As discussed in our January Methods to Watch section, biologists are discovering that not only membrane-bound organelles but also dynamic, membraneless condensates have critical roles in the spatiotemporal regulation of cellular processes. These intracellular condensates are thought to be formed through liquid–liquid phase separation (LLPS) arising from weak, multivalent interactions that often involve intrinsically disordered proteins or regions (IDPs or IDRs, respectively). It is, however, still largely unknown how these IDPs and their interacting partners precisely control the LLPS process, and how these phase-separated condensates are organized to retain their structural and biological functions.

Optogenetic tools shed light on intracellular and nuclear condensates. Credit: Marina Corral Spence/Springer Nature

The challenge arises from the lack of tools that can capture the process of LLPS in the cellular environment. “There really are very limited tools to study LLPS,” notes Clifford Brangwynne from Princeton University, who has a long-standing interest in intracellular phase separation and its role in cell function and dysfunction.

In 2009 when Clifford Brangwynne was a postdoc at the Max Planck Institute of Molecular Cell Biology and Genetics, he and his colleagues from Tony Hyman’s lab were among the first to reveal the liquid-droplet property of P granules inside Caenorhabditis elegans. Since then, Brangwynne has been developing tools in combination with soft matter physics to study the biophysical properties of LLPS.

“Primarily, people have been purifying proteins and looking at them in vitro, often under non-physiological conditions, and then trying to infer what it means inside of a cell. The lack of tools is precisely why my group has invested so heavily in developing these new technologies,” Brangwynne comments. He and his team now have developed a set of tools that use light to induce biomolecule condensation in living cells.

In two recently published papers, Brangwynne’s team describe the independent developments of Corelet, for mapping phase diagrams of local and global phase separation, and CasDrop, which uses the CRISPR–Cas9 system for genome-targeting phase separation.

Corelet includes two modules: the GFP-tagged Core functionalized with improved light-inducible dimer (iLID) domains, and the associated binding partners (e.g., SspB) that also contain an mCherry tag and IDR domain. To mimic the native oligomerization process, the Corelet system uses blue light to drive the binding event between iLID and SspB, which in turn generates IDR-containing liquid droplets.
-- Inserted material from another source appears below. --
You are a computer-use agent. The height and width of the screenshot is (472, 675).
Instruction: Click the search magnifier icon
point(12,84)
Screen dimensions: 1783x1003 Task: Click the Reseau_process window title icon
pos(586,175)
This visible, reversible droplet formation provides an opportunity to map intracellular phase diagrams and investigate the changes in phase diagrams caused by protein sequence mutations.

The Corelet system reveals a diffusive capture mechanism in which local light activation can induce multivalent Core to capture and concentrate the associated IDR proteins, and thus result in local phase separation even under globally dilute IDR concentrations. This local phase separation indicates that native droplet condensation may also occur through a local driving force such as protein phosphorylation controlled by spatially patterned kinases or phosphatases.
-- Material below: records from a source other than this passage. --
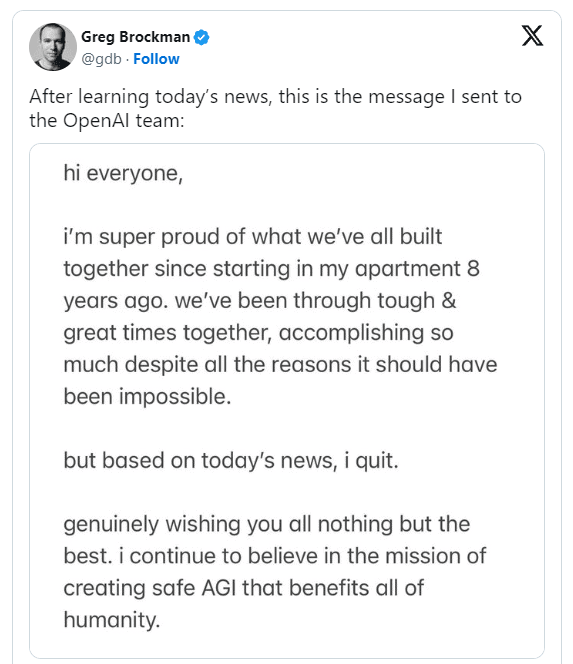Click the line 'i'm super proud of what we've all built'
Image resolution: width=573 pixels, height=664 pixels.
coord(253,237)
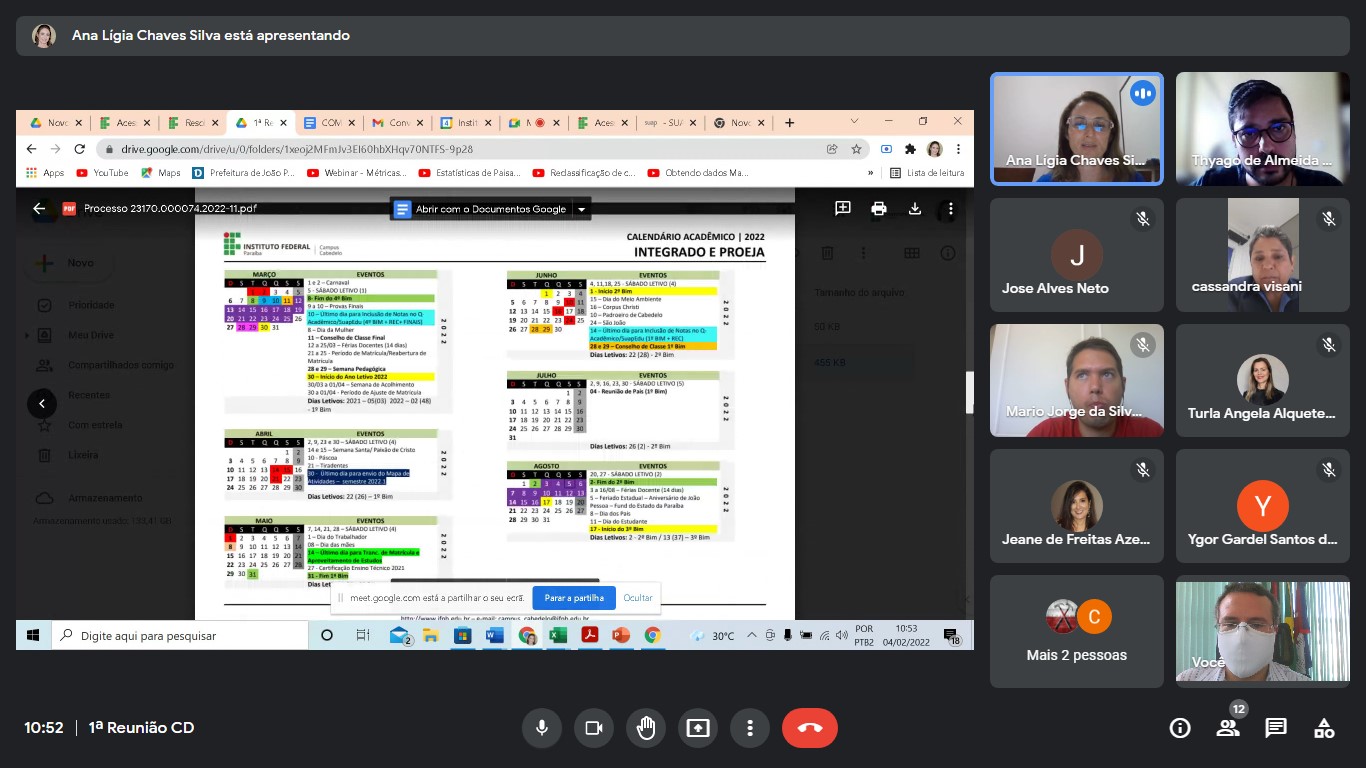Click the present screen icon
The height and width of the screenshot is (768, 1366).
[698, 728]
In related work, Brangwynne, along with his postdoc Yongdae Shin and doctoral student Yi-Che Chang, developed CasDrop, which aims to illuminate the mechanism of liquid condensation at specific genomic loci in the cell nucleus where these condensates manifest as assemblies of the nucleolus, transcriptional clusters, or other nuclear bodies.

The CasDrop system contains two components: (1) dCas9-ST-GFP-iLID, which harnesses CRISPR–dCas9 to target the specific genes and optogenetic dimerization protein iLID like Corelet to generate photoactivatable binding scaffolds for recruiting IDR proteins; and (2) IDR-mCh-SspB, the binding partner that induces the formation of IDR oligomers and leads to a localized LLPS at the target genomic loci.

They noticed that in control cells not expressing targeting guide RNA, a variety of IDR-containing liquid condensates preferentially form and grow in low-density chromatin regions and exclude chromatin, which might be explained by the lower energy cost of deforming softer genomic regions.

In the study of targeting condensation, they found that CasDrop can bring distal genomic loci together to form liquid condensates through surface-tension-driven coalescence, while mechanically excluding non-targeted neighboring genomes. On the basis of these findings, they proposed a chromatin filter model for genome restructuring in which nuclear condensates play both filter-out and pull-in roles.

“The next steps are going to require moving beyond the qualitative, correlative descriptions. … And we’ll be able to examine how this phase behavior underlies the huge variety of biological functions that are now associated with intracellular condensed phases, from synaptic vesicle organization to cell division,” Brangwynne remarks.